Junho ocupa um lugar especial no coração dos nordestinos. É o mês das bandeirinhas coloridas, das quadrilhas, das comidas típicas e dos encontros familiares que atravessam gerações. O São João é muito mais do que uma festa. É uma das expressões mais genuínas da identidade cultural do Nordeste brasileiro.
Mas, ao lado da alegria das celebrações, existe uma realidade que se repete todos os anos e que merece atenção. Durante o período junino, hospitais e serviços de emergência registram aumento nos atendimentos relacionados a queimaduras, acidentes com fogos de artifício, lesões oculares e problemas respiratórios associados à fumaça das fogueiras.
As queimaduras estão entre os acidentes mais frequentes.
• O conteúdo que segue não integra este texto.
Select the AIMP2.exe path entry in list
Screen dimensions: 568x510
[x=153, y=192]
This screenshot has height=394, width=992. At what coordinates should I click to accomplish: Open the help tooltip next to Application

Muitas pessoas imaginam que se tratam apenas de lesões superficiais da pele. Na prática, podem resultar em infecções graves, necessidade de cirurgias, longos períodos de internação e sequelas físicas e emocionais permanentes. Dependendo da extensão da área atingida, representam inclusive risco à vida.
As fogueiras, símbolo tradicional das festas juninas, participam de grande parte dessas ocorrências. Crianças brincando próximas ao fogo, roupas inflamáveis, ambientes movimentados e momentos de distração criam uma combinação que favorece acidentes. Em poucos segundos, uma situação de lazer pode se transformar em uma emergência médica.
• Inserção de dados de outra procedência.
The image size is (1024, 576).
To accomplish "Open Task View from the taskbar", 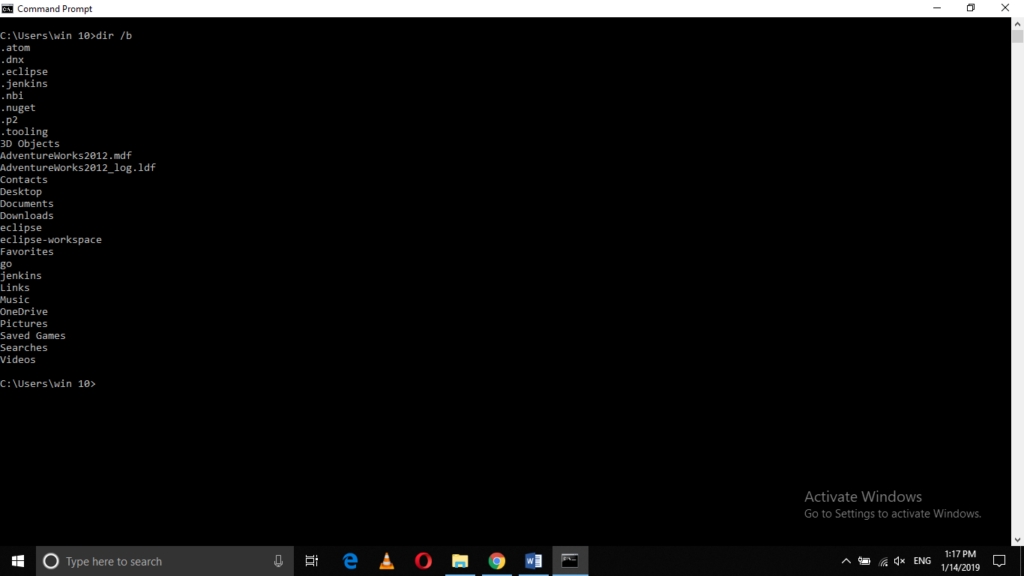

Os fogos de artifício também merecem destaque. Embora façam parte do imaginário das festividades, seu uso inadequado continua sendo uma importante causa de lesões. Queimaduras nas mãos, amputações de dedos, traumas faciais, lesões oculares e danos auditivos são algumas das consequências observadas todos os anos nos serviços de saúde. Muitas vezes, os acidentes ocorrem quando alguém tenta reacender um artefato que aparentemente não funcionou ou quando o manuseio é realizado sem os cuidados necessários.
Existe ainda um aspecto frequentemente negligenciado: a fumaça produzida pelas fogueiras. A combustão da madeira libera partículas microscópicas capazes de alcançar as regiões mais profundas dos pulmões. Pessoas com asma, doença pulmonar obstrutiva crônica, fibrose pulmonar e outras doenças respiratórias podem apresentar piora importante dos sintomas durante esse período. Tosse, chiado no peito, falta de ar e desconforto respiratório tornam-se mais frequentes. Mesmo indivíduos sem doenças prévias podem sentir irritação das vias aéreas e redução temporária da qualidade respiratória.
Crianças e idosos merecem atenção especial. Os pulmões das crianças ainda estão em desenvolvimento, enquanto os idosos frequentemente apresentam menor reserva funcional respiratória. Para ambos os grupos, a exposição prolongada à fumaça pode trazer impactos mais significativos.
A boa notícia é que a maioria desses acidentes pode ser evitada. Fogueiras devem ser montadas em áreas abertas, longe da circulação intensa de pessoas e afastadas de materiais inflamáveis. Crianças precisam ser supervisionadas continuamente por adultos. Fogos de artifício devem ser adquiridos apenas em locais autorizados e utilizados de acordo com as orientações de segurança. Além disso, queimaduras extensas, profundas ou localizadas em regiões sensíveis, como face, mãos, pés e genitais, exigem avaliação médica imediata.
Também é importante desfazer alguns mitos. Aplicar pasta de dente, manteiga, café em pó ou outras substâncias caseiras sobre queimaduras não ajuda na recuperação e pode aumentar o risco de complicações. A recomendação inicial é resfriar a área com água corrente em temperatura ambiente por alguns minutos e procurar assistência médica quando necessário.
O São João representa encontro, memória e celebração. Preservar essa tradição é importante para a cultura nordestina. No entanto, preservar a saúde das pessoas que participam dela é igualmente fundamental. Tradição e segurança não são conceitos opostos. Quanto mais consciência tivermos sobre os riscos, maior será a chance de que as lembranças desta época sejam feitas de música, dança, sorrisos e reencontros, e não de acidentes que poderiam ter sido evitados.